Requirement: Could you return every record below exactly as it stands, leaving out the pictures?

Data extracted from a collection
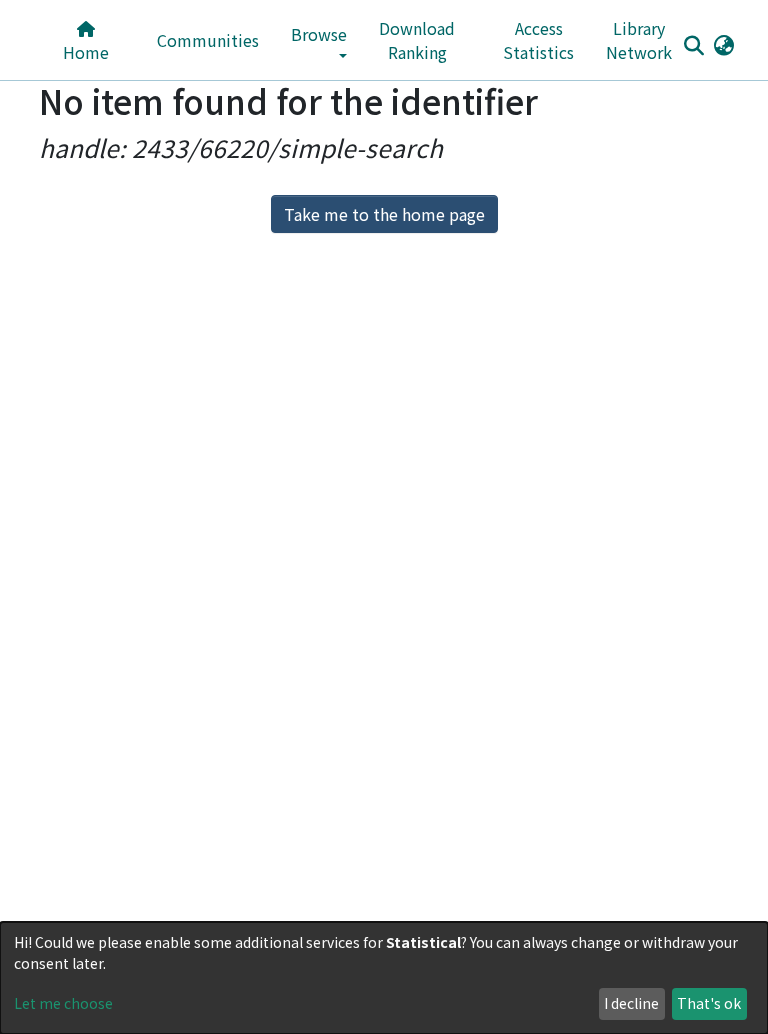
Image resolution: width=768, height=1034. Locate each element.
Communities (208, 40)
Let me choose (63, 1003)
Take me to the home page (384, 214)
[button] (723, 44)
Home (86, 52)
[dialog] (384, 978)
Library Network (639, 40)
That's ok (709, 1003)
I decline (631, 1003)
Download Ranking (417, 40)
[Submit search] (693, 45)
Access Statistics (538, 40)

Exercise solution:
Image resolution: width=768, height=1034. Locate each element.
Communities (208, 40)
Let me choose (63, 1003)
Take me to the home page (384, 214)
[button] (723, 44)
Home (86, 52)
[dialog] (384, 978)
Library Network (639, 40)
That's ok (709, 1003)
I decline (631, 1003)
Download Ranking (417, 40)
[Submit search] (693, 45)
Access Statistics (538, 40)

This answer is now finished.